A conservação, estudo e apresentação das obras do passado não é um actividade estabilizada num tempo imóvel; pelo contrário, decorre, a cada momento, à luz dos conhecimentos e interesses do presente, e os museus também são, devem ser, organismos vivos: laboratórios da investigação sobre um passado sempre revivificado pela atenção das actualidades sucessivas. Por isso, muitas obras que mergulharam nas reservas dos museus são depois sacadas ao esquecimento para serem reconsideradas sob novos pontos de vista; por isso, igualmente, o diálogo comparativo com a criação contemporânea pode iluminar a releitura das obras anteriores (como, por exemplo, foi por vezes sucedendo na programação do Museu Nacional de Arte Antiga, à medida dos orçamentos disponíveis).
Poderia considerar-se a vantagem de o IAC dispor de uma ou mais galerias onde fosse apresentando os artistas que patrocina – era uma forma de tornar públicas as opções críticas seguidas pelos seus responsáveis, nomeadamente ao nível das aquisições de obras que o diploma que o instituiu autoriza a fazer (discutivelmente), e logo de proporcionar o debate sobre tais opções e critérios –, mas a sua própria lógica de actuação e a falta de competências adequadas não justificariam de modo algum a intervenção no terreno da museologia.

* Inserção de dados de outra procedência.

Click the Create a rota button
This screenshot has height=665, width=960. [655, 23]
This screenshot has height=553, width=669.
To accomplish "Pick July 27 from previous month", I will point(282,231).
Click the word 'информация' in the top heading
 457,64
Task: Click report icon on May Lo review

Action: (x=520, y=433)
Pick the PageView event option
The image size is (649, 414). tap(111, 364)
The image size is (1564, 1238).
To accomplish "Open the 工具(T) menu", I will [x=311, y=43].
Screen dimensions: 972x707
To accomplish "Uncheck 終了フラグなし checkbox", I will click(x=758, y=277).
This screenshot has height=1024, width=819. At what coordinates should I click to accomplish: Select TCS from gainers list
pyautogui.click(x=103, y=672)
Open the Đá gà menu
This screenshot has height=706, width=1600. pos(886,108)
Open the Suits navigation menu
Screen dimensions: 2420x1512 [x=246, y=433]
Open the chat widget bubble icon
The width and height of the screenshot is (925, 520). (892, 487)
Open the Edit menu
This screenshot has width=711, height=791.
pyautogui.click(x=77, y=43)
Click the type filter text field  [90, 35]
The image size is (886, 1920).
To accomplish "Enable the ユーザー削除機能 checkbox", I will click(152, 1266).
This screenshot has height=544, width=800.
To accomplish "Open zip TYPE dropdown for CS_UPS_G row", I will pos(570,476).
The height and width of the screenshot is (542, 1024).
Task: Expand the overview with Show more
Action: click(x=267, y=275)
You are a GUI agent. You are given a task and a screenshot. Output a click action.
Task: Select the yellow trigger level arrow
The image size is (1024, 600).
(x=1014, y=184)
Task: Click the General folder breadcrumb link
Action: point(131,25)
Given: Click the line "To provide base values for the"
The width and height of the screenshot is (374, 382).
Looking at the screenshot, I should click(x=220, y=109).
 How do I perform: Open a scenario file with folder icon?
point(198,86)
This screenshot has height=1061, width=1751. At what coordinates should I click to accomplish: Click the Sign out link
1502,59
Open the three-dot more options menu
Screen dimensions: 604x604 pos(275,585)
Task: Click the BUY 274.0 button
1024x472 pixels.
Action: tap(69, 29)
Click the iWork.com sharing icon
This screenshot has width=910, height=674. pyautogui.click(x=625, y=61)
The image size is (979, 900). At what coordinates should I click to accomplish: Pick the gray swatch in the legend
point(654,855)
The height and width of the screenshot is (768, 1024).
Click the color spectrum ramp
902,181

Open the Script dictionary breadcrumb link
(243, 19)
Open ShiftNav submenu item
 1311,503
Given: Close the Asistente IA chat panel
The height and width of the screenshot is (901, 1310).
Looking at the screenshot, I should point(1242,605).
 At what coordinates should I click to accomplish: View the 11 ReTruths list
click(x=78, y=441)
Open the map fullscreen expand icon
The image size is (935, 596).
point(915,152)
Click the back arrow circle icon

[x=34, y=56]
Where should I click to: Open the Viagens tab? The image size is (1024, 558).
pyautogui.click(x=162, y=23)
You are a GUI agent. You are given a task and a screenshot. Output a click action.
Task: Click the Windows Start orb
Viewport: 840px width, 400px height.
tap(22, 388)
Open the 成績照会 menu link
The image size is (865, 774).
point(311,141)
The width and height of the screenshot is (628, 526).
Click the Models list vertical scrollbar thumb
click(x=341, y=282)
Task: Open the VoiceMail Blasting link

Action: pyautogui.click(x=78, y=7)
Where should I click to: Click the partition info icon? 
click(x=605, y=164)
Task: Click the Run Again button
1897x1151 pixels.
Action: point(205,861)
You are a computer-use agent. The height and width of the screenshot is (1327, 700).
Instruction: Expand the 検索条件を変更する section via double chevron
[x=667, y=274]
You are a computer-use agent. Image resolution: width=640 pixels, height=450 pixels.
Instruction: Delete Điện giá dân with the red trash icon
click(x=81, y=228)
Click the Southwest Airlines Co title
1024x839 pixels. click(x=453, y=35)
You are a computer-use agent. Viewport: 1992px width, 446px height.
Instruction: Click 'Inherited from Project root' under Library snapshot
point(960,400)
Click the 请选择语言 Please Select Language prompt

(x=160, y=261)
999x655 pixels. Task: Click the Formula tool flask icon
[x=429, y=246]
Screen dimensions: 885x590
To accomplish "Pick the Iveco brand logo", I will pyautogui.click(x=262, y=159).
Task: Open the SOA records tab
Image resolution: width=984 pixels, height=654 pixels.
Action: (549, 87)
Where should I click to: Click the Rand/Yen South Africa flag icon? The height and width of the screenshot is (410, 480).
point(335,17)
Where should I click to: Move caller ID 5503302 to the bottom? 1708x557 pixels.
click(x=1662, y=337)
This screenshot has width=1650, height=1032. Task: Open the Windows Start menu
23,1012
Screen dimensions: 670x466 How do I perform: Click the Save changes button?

Entretanto, é o próprio IPM, enquanto estrutura responsável pelo património artístico e histórico nacional (património móvel), que viria a dignificar-se por um maior protagonismo dos seus responsáveis, necessariamente acompanhado pelos meios técnicos e financeiros indispensáveis ao desempenho efectivo das tarefas que lhe estão atribuídas. A sua breve história como organismo autónomo (só em 1992 extraído ao instituto para o património histórico) é um continuado balanço entre a determinação de levar a cabo a requalificação do panorama dos museus nacionais – já com vários exemplos razoavelmente bem sucedidos, aliás – e a marginalização desse esforço a favor de estruturas paralelas, eventos festivos e comemorativos ou outros projectos sempre mais urgentes e mais imediatamente mediatizáveis.
Sem sair do Porto, basta considerar dois exemplos: compare-se a aposta feita em Serralves com a escandalosa demora da reabilitação do Museu Nacional Soares dos Reis, menorizado ao longo de toda uma década no seu papel de mais importante equipamento artístico da cidade; meça-se a desproporção entre os meios triunfais postos recentemente ao serviço da excelente exposição «O Orientalismo em Portugal», apresentada pela Comissão dos Descobrimentos na Alfândega, e, por outro lado, a pobreza de recursos disponíveis no IPM para a esforçada revisão também comemorativa de «As Belas-Artes do Romantismo em Portugal», produzida por aquele Museu. São situações evidentes que inferiorizam o IPM enquanto espinha dorsal de uma política consequente para este sector de intervenção.